DATA COLLECTION FOR AI SPEECH PROJECTS

Introduction

Many AI projects include speech recognition components such as voice assist Speech recognition models, These requires training to understand new domains. This training is done using data collection. This post will explain the steps involved in Speech data collection and training. 

 

Components of Speech Data Collection

 

1. Find out what users Need

2. Determine the domain-specific languages

3. Create a "script"

4. Identify target population

5. Record people reading your script

6. Record what the response

7. Make a test set

8. Train a language model

9. Make an acoustic model

 

The rest of this article will go into more detail about each step. The ultimate goal is to gather enough Audio Dataset to train a speech-model with maximum effectiveness. We currently aim to collect 25 hours of audio data for speech model training.

Step 1: What users need?

To train a voice assistant, log user interactions. Transcribe any call center recordings. You can also. If you are creating a chat dialog, look at the responses your users provide. You can use data from real users whenever you want, but only augment it if necessary.

Step 2: Determine the domain-specific languages

This step separates the "general" and "domain-specific languages. This is because the speech model inherits "general" training data so we only need to supply data that falls outside this. The "general" language is the language your smartphone understands, and the "domain-specific language" are things you say/hear only at work.

 

 Although it may seem tempting to simply extract "neuter", "Corgi" or "Corgi", the speech model will benefit from being able to understand these words in context. Speech training uses word sequences, not individual words. Knowing that "to neuter", is most likely in your domain, you tell the model that "tune her to her" is unlikely to be a translation despite their phonetic similarity.

Step 3: Create a "script" (data will we collect from the human race)

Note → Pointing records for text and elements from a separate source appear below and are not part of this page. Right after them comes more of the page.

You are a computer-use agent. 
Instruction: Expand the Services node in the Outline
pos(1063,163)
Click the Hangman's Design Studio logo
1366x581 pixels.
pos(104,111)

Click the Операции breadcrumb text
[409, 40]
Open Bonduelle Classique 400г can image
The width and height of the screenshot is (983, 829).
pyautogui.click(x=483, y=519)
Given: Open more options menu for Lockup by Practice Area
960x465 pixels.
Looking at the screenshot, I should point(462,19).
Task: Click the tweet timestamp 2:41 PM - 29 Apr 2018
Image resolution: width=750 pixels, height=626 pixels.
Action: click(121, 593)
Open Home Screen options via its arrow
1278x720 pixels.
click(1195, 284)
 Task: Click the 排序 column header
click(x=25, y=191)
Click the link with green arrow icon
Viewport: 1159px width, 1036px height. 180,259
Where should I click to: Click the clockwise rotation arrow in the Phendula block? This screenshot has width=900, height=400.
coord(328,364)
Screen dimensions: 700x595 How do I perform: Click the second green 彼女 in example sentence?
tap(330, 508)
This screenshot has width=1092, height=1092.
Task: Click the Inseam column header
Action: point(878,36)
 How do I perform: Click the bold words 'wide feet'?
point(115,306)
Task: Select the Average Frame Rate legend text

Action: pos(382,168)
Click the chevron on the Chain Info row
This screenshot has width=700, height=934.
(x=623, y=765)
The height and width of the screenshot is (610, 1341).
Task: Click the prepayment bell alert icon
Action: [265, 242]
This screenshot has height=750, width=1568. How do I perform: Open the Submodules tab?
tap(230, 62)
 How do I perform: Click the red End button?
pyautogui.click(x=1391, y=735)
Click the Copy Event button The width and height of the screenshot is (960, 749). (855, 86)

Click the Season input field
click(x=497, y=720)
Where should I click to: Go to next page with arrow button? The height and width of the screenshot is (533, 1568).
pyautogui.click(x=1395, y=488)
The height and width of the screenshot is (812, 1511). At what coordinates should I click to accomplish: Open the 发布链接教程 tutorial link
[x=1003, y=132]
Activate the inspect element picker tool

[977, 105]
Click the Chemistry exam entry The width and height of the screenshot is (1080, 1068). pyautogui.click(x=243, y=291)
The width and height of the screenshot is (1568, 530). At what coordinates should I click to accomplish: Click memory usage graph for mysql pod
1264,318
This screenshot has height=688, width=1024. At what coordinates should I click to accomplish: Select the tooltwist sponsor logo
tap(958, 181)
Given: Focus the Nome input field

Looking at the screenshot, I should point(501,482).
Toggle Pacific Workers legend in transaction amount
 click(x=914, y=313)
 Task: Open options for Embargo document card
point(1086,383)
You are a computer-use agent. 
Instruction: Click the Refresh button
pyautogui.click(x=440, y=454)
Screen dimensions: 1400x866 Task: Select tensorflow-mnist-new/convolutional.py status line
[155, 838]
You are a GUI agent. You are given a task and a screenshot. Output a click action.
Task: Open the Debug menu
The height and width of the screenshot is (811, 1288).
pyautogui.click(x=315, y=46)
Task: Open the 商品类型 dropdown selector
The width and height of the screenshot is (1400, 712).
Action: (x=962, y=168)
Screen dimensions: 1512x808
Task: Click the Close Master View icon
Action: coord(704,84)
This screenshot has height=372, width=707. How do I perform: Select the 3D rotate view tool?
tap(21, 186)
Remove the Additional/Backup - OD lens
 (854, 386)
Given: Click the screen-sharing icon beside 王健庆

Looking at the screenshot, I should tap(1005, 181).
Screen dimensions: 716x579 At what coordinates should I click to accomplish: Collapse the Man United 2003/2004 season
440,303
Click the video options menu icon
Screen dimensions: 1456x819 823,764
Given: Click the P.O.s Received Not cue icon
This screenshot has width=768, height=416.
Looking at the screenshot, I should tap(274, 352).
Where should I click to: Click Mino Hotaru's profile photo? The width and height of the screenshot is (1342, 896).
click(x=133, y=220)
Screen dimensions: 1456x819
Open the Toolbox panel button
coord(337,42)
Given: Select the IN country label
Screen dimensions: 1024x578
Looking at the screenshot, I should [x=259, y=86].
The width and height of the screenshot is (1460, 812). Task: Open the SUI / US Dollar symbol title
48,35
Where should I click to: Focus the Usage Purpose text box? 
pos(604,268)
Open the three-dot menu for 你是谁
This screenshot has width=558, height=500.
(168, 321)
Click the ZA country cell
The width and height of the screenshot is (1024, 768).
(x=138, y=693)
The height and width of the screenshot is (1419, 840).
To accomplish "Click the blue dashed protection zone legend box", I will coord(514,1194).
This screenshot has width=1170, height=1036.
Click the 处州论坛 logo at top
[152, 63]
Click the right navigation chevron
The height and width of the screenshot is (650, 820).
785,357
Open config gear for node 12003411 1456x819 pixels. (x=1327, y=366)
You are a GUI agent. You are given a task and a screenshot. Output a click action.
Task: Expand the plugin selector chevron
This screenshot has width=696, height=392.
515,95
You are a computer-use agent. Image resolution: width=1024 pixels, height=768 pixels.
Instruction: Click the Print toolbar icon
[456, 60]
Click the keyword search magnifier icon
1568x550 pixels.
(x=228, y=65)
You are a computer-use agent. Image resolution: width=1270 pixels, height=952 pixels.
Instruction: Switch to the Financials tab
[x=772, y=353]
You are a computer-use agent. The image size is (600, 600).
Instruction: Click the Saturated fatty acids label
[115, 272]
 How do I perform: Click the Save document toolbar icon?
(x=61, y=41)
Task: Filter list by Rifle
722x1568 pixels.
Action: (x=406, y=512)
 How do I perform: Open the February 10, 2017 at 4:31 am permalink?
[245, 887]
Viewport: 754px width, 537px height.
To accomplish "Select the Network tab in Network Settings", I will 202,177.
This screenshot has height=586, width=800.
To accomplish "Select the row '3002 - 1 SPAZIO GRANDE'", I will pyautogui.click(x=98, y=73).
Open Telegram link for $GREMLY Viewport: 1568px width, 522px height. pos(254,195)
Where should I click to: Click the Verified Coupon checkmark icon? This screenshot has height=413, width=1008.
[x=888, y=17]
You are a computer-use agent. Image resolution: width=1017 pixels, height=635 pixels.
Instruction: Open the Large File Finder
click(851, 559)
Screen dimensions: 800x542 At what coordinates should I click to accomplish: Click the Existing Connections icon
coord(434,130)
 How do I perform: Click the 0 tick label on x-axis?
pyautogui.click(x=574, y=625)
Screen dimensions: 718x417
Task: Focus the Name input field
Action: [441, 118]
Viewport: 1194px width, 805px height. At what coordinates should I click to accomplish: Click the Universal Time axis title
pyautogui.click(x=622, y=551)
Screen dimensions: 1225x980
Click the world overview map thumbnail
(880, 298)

Take a list of statements from the previous steps and compile them into a "script" from which you will ask people to speak. You will also record them. The script should contain a representative sample from the previous step. You should include equal numbers of "neuter", "spay", and "microchip" appointments in your script. You should have twice the number of "neuter", "microchip," and "microchip," appointments.

 

Your script should begin with an introduction that identifies the subject's accent, environment and device. This metadata will come in handy later.

Step 4: Under what conditions should you speak?

You will need to identify your target population. Then, create a record of Dataset For Machine Learning collection plan for that population. You will want to record data from a variety of people (to cover speaking styles and accents) as well as a variety of environments and devices.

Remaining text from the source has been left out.